In closing I would like to answer a question that was asked of me many years ago: "What contribution would you like to make in our society that you hope will impact our future?"...

I have always secretly dreamed of becoming a published author. I would like one day to turn my story of adversity and strength into a book for others to read. If I could change just one person's destiny, I will have accomplished something.

Thursday, October 29, 2009

Bottomless cups


I will enlighten you to one of the tables that I had to deal with tonight at work, just because I don't think it's quite fair to let these scumbags off that easy. The table consisted of 2 older couples who at the start proved to be pretentious assholes. When they were seated in my section, my table was the 3rd table that they were seated in. A little bit of musical chairs on a Thursday night! I knew I was in trouble when I approached the table and was completely ignored, HELLO THERE IS A HUMAN BEING STANDING IN FRONT OF YOU! When the did finally bless me with their acknowledgement the reply to my question of "what can I bring for you to drink" was huh?! Oh boy oh boy!

One of the women proceeds to order a glass of white zinfandel, (drink a real glass of wine!) with a slew of limes on the side and a glass of ice + a glass of luke warm tap water with an orange slice. Is she outta her mind? Lady we aren't running a fruit stand! I tell her we don't have oranges but I would be more than happy to put a lemon in her water (all the while gagging on my words) and she looks at me like I have 9 heads. No, she says, I don't like lemon. Fine whatever, I get the round of drinks and prepare myself for what is to come--pure hell!

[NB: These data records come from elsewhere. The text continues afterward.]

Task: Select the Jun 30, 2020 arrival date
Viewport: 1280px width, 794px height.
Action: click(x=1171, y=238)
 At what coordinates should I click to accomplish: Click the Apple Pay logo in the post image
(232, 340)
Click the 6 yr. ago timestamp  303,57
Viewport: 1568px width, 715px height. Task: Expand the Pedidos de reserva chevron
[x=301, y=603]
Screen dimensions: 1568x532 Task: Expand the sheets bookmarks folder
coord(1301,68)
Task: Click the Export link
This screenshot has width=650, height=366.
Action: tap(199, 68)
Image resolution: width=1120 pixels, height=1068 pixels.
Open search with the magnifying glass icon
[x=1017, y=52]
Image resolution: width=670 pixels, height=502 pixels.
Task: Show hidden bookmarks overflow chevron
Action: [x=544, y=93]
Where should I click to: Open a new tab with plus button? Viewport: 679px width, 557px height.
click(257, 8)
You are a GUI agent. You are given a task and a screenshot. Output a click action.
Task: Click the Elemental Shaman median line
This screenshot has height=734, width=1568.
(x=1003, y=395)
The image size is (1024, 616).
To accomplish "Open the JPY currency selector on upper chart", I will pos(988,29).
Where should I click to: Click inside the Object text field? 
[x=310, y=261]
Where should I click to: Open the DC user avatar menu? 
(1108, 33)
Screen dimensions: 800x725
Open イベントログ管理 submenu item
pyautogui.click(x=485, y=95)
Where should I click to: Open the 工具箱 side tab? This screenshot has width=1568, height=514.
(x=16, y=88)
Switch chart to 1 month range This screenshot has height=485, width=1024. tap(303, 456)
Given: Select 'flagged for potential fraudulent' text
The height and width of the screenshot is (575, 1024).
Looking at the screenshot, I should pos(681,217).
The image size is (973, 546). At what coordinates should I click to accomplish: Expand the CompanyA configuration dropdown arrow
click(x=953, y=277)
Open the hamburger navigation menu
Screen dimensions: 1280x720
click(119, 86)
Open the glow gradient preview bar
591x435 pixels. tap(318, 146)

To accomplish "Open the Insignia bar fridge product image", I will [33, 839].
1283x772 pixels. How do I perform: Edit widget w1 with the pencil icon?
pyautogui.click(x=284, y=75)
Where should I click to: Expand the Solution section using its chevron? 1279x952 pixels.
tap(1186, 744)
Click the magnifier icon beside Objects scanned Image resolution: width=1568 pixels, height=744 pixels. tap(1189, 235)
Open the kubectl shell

After they consumed their meals, like any good waitress I asked if they would like desert and/or coffee. Yes we'd all like to have FRESH decaf (like I would possibly serve you old decaf, or perhaps regular in a decaf pot). Just a trick of the trade there folks! As I'm refilling their "fresh decafs" I cannot help but overhear their conversation. They are talking about someone, I'm assuming/hoping it isn't me. "Yes, she is JUST a waitress, she means NOTHING to me, she acts as if she's living in Fox Chapel (a ritzy part of the Burgh). mmmm, I am standing right there! Um hello, waitress here! Just then I happened to find that bottom to your bottomless cups of coffee!

Needless to say they didn't tip me appropriately, bastards! God I cannot wait until I can get the hell out of this business!

Hey folks, TIP your servers and for godsake be nice!

Monday, October 26, 2009

SPEECH ANXIETY


I am freaking out! I have an Oral Communications class this semester and we were told today that our first speach will be done sometime next week. I absolutely HATE public speaking. A few semesters ago I had to to a presentation on a research paper I wrote in my Psychology class. Although I did alright, the comment was made that I have the shakies hands ever. I used a power point and didn't think to ask someone to be my flicker so each time I had to turn the slide my hand would shake violently, enough that the instructor in the back of the room noticed!
Anyways we have to do an introduction speech about who we are and all that crap! I don't like talking about me, I don't have any problem with writing the speech it's the delivery that has me hyperventilating. I started to jot down some stuff while I was at work tonite (we were dead) but I think that I'm getting too personal. How much do I want to tell these people? I could care less what these 19 year old greenies have to say about me, so what am I so afraid of? The teacher told us that the number 1 fear of Americans is public speaking. Why is this?